Segment Start: SUPPLIED DATA
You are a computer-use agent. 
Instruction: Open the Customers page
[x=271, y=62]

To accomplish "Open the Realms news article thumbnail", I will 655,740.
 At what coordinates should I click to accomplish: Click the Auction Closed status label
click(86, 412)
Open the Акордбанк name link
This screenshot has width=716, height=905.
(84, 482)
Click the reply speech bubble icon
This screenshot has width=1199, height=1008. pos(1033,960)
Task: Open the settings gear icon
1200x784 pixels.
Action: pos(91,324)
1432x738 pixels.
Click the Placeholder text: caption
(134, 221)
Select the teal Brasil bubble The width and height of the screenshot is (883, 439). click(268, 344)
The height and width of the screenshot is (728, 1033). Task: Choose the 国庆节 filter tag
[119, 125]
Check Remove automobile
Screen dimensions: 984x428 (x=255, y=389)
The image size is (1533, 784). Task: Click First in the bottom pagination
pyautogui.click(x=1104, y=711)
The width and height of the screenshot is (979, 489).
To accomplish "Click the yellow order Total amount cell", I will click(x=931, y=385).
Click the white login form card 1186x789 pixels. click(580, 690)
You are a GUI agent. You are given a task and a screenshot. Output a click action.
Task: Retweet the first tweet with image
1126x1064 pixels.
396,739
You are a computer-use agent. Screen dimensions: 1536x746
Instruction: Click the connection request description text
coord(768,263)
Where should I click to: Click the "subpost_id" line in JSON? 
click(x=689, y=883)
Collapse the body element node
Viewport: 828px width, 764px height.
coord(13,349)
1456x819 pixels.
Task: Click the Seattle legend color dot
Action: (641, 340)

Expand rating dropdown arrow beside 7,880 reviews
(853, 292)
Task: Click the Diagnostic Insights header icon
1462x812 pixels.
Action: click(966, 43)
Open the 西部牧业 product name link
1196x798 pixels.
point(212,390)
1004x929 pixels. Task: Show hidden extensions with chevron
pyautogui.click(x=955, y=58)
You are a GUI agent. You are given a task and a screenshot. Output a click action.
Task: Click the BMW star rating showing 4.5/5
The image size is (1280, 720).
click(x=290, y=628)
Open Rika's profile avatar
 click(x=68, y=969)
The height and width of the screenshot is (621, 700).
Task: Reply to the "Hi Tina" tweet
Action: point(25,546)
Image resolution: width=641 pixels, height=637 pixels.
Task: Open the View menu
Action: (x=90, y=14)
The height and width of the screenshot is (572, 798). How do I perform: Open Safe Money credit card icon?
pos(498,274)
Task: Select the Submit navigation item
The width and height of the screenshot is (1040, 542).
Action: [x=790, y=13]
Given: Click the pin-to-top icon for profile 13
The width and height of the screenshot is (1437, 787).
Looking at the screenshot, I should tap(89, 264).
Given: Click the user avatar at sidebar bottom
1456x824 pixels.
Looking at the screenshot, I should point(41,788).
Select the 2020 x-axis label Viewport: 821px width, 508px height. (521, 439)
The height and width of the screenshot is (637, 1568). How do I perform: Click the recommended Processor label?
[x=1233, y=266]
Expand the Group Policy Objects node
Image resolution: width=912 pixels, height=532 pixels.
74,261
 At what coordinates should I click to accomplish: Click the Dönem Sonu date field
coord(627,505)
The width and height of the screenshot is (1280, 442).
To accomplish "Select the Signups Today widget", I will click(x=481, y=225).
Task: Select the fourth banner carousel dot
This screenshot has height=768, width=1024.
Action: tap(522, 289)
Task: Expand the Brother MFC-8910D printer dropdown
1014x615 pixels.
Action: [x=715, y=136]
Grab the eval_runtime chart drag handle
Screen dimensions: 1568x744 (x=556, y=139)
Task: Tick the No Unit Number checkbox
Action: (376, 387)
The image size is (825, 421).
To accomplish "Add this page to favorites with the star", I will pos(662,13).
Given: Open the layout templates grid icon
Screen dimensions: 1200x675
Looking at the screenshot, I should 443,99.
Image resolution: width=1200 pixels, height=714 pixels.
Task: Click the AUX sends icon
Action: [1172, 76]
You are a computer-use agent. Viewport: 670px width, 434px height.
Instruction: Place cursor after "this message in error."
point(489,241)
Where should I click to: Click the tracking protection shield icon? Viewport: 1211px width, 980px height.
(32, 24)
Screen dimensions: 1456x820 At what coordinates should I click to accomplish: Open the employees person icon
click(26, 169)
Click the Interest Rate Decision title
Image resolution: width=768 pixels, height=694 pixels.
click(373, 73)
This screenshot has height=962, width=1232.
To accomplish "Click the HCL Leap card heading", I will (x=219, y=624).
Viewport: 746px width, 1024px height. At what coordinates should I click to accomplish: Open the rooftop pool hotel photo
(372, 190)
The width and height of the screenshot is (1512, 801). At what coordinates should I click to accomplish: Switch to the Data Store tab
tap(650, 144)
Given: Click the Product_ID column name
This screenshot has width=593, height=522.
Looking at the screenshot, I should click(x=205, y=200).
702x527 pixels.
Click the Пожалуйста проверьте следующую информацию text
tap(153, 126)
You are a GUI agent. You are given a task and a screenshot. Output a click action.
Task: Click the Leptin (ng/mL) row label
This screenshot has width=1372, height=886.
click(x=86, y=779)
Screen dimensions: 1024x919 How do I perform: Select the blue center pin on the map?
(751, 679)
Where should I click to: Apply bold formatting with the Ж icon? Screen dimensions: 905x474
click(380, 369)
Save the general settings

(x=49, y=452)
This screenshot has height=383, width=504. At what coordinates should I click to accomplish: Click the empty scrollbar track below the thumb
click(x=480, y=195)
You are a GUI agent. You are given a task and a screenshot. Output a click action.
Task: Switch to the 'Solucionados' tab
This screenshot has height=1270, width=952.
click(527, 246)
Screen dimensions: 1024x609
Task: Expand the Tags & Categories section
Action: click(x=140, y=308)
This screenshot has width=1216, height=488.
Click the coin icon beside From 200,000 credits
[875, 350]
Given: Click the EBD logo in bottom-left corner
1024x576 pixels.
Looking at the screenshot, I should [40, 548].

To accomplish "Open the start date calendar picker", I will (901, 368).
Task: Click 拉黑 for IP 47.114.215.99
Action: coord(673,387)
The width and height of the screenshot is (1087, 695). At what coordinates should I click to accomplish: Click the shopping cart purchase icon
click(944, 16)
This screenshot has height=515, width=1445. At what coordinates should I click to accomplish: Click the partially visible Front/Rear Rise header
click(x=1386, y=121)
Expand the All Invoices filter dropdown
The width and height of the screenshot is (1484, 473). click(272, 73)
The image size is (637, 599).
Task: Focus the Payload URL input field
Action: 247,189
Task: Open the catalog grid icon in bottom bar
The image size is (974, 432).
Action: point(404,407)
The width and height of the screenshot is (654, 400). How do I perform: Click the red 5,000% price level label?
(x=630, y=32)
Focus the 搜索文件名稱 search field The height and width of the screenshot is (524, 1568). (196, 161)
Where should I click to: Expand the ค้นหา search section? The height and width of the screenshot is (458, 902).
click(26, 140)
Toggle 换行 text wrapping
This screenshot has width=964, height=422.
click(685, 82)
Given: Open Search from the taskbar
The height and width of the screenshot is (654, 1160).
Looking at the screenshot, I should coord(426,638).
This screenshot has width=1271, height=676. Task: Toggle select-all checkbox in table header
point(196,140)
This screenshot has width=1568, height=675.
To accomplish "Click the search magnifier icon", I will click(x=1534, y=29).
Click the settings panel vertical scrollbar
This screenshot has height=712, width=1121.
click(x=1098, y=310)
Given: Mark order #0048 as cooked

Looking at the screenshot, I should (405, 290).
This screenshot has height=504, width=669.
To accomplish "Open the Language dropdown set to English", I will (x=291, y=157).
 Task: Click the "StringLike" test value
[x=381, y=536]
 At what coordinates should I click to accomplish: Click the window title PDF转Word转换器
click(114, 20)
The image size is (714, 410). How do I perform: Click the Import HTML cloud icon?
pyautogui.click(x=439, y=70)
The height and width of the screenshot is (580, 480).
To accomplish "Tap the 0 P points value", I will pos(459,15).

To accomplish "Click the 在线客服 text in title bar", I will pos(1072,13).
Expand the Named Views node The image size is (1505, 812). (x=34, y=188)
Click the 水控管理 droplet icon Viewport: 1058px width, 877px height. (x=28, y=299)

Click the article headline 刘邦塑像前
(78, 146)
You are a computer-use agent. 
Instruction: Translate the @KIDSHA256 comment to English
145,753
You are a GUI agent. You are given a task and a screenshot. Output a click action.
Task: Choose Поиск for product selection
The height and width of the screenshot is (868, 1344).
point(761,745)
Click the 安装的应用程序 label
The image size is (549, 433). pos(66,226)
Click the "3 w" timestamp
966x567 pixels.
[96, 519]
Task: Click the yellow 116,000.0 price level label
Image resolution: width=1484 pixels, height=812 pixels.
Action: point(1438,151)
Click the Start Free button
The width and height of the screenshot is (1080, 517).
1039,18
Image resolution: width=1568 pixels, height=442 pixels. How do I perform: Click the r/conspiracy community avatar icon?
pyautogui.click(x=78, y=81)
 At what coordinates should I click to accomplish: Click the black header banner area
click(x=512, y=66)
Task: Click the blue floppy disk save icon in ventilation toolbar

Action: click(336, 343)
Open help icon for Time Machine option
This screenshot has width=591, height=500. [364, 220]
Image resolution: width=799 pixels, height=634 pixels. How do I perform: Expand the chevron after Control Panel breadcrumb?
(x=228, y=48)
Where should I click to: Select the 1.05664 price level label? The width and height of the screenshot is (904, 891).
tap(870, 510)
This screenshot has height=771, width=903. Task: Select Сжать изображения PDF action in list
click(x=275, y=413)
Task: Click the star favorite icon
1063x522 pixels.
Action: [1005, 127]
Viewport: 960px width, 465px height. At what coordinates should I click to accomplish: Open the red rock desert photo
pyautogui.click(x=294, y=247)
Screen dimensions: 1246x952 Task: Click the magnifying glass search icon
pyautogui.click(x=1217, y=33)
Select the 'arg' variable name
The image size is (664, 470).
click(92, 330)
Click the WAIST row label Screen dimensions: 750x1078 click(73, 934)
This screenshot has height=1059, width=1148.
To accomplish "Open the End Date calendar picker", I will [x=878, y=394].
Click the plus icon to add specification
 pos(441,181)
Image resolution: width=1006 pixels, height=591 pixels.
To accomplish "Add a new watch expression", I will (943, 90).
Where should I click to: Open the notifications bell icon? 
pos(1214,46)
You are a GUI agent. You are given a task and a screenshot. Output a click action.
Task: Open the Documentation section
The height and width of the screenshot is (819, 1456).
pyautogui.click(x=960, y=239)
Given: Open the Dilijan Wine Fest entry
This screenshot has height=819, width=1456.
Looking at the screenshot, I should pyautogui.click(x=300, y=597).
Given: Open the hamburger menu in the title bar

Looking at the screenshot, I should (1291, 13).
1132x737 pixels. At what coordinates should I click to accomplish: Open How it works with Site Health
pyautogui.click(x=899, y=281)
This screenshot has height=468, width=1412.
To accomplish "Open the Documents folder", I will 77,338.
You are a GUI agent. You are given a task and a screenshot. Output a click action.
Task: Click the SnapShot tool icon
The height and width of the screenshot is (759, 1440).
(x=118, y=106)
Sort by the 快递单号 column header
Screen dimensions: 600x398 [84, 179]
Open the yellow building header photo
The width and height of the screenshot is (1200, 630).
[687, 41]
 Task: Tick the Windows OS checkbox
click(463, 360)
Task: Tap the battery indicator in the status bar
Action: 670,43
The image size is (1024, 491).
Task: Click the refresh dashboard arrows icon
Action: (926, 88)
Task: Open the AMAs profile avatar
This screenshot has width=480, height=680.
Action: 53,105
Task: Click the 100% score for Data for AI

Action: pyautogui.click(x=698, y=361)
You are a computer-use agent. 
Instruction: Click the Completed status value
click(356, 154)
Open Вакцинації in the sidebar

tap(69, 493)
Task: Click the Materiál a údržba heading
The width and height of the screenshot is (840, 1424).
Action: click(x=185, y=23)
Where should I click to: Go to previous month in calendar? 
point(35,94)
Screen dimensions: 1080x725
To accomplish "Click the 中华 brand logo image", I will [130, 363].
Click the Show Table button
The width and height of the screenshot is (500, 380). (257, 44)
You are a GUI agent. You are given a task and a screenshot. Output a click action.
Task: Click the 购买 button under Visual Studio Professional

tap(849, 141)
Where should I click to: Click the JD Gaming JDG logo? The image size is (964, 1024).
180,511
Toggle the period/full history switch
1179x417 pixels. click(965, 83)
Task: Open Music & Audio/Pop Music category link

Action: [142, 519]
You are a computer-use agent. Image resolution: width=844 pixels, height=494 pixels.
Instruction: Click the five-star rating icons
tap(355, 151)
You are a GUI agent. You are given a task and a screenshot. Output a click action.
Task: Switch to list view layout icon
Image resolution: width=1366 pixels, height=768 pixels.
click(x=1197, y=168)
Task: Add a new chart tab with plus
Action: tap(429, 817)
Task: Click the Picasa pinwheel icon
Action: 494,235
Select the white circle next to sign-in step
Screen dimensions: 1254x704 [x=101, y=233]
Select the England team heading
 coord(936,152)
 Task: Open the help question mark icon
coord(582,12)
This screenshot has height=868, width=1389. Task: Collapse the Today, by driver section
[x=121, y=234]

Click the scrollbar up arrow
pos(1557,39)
Segment End: SUPPLIED DATA
TASK BRIEF >> When a line of the material holds "layout", count it once, and then give the final number alone.

ANSWER FOR THIS EXERCISE >> 2